====== SELECTED EXCERPT
And it is not going according to plan. It seems Putin was banking on the EU remaining divided and cynically focused on business to ensure the bloc would do what it always does when it comes to sanctions on Russia: obfuscate and fudge.
The US was easier to predict. Russia had long ago paid down its debt and got out of dollar-denominated assets making it impervious to US sanctions. But Putin must be shocked by the unanimity and decisiveness of the EU’s response – especially the freeze on the Central Bank of Russia’s gross international reserves (GIR) on February 27, which it appears the Kremlin was not expecting.
But he ordered the invasion and even as Russia’s economy goes into free fall and will now become another Iran that will curb its development and prosperity for a generation, he is not going to back down.
It looks like the action of a madman. The international sanctions are one thing but the reaction of the Russian people is entirely different. Presumably he is doing this for the “greater good of Russia,” which he has always claimed as his motivation.
But his own people have almost universally condemned the invasion. All the Russian friends I have talked to in the past week are in shock. Everyone agrees an unprovoked attack on Ukraine is senseless. Their dreams of an improving life and a better Russia for their children have been dashed. A lot of Russians are now talking about leaving.
As the protests and complaints swell at home Putin is already acting with ruthless efficiency to cut that movement off at the knees. The press and social media have already been almost entirely shut down and if widely expected mass protests appear the police response to them is likely to be brutal and swift.
So what is Putin’s world view that has led to these seeming self-destructive decisions? I have criticised other commentators for telling us “what Putin really thinks.” Well, now I’m going to have a go at doing the same thing.
The main problem is that Putin sees the West, and Nato in particular, as “the enemy.”
I mean this in a literal sense. As I have written elsewhere, he reached out at the start of his first term to join both Nato and the EU and was rejected on both counts. Then Russia was rebuffed when it tried to take over the Opel carmaker by former German chancellor Angela Merkel and refused seats on the board when it bought a lot of shares in EADS, the European plane maker. And there are many more examples of these rebuffs. In these cases, Russia was hoping to use these companies to rescue its automotive and aviation industries, respectively.
It also took 19 years before the WTO finally admitted Russia as a member in August 2012. The West was clearly extremely reluctant to allow Russia to join the global trade club and only finally conceded when it got too embarrassing to continue to exclude it. Russia effectively left the club again two years later when it imposed tit-for-tat agro-sanctions on the EU after the annexation of Crimea.
Taking the Crimea in 2014 and ensuring the Kremlin’s control of the naval base there was also part of Putin’s long-term planning for the coming clash. He has been working on this invasion for a very long time. That is the problem: he has been convinced that the West is the enemy for well over a decade.
Things started to really deteriorate for him when the US unilaterally withdrew from the ABM missile treaty, which was then extended to the implementation of the so-called missile shield in Europe and rockets moving into Poland and Romania.
============
====== STUDY MATERIAL
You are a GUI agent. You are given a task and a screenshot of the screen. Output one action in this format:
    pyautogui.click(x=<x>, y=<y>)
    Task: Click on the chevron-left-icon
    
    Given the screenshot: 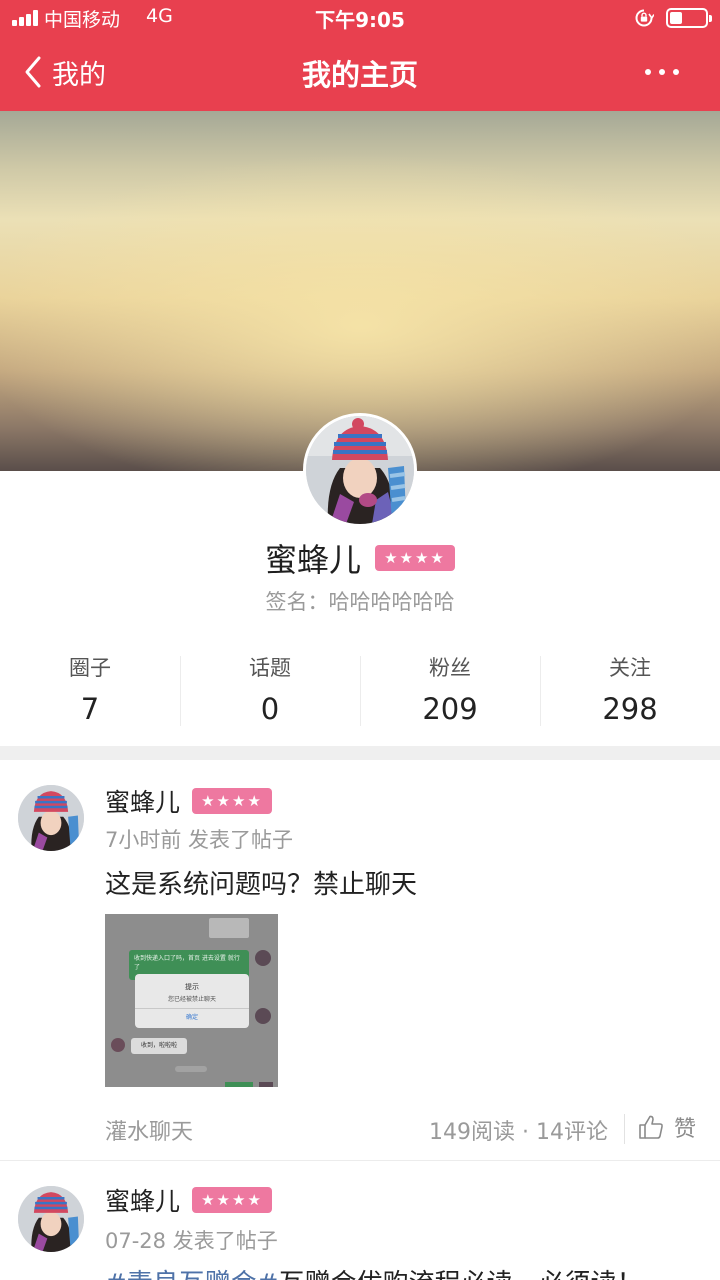 What is the action you would take?
    pyautogui.click(x=33, y=72)
    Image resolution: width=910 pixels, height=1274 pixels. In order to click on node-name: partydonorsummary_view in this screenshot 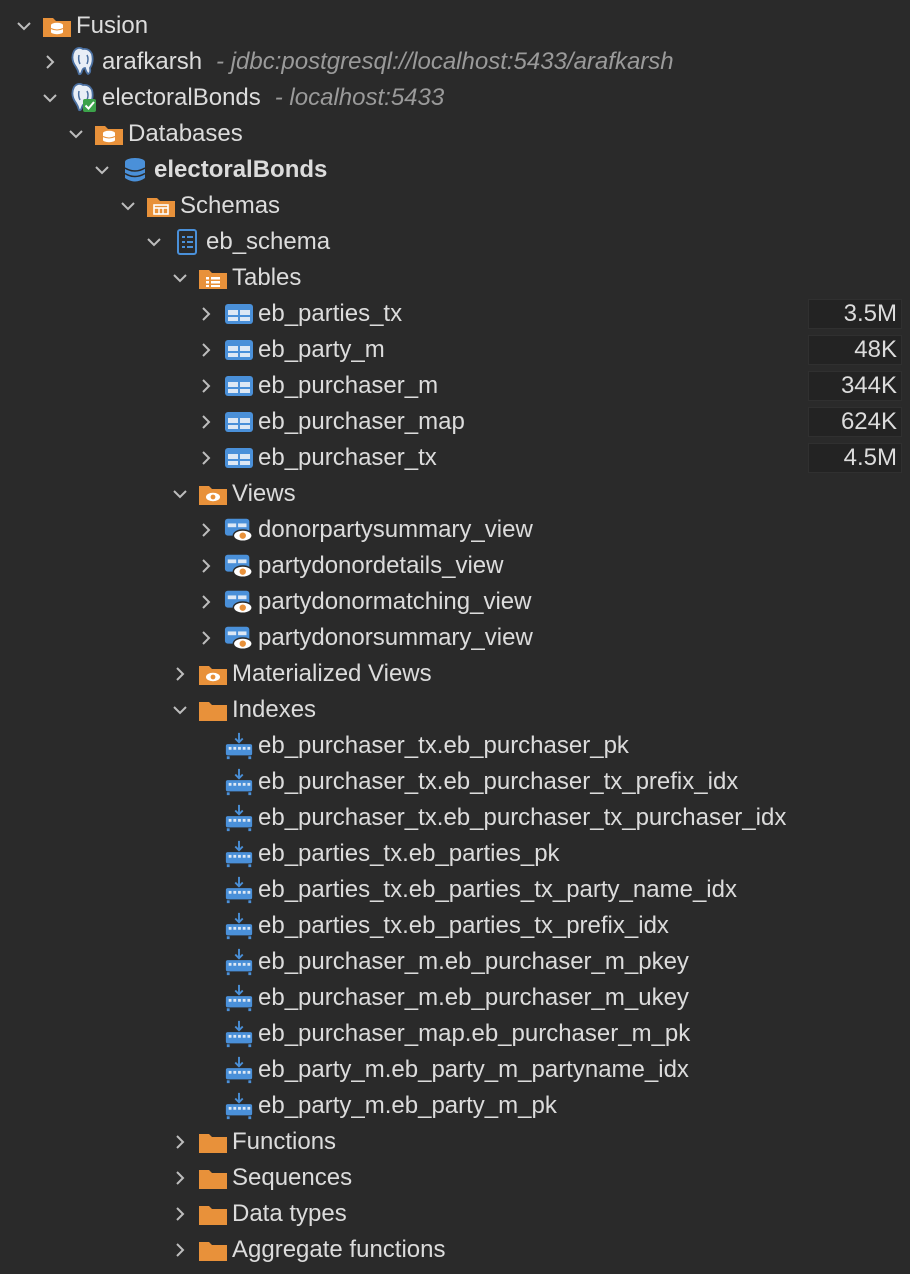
============
Transcribe the passage of the commentary on Putin's invasion of Ukraine from "As the protests" to "brutal and swift." word for word. Base your responses solely on the text.

SOLUTION BELOW =>
As the protests and complaints swell at home Putin is already acting with ruthless efficiency to cut that movement off at the knees. The press and social media have already been almost entirely shut down and if widely expected mass protests appear the police response to them is likely to be brutal and swift.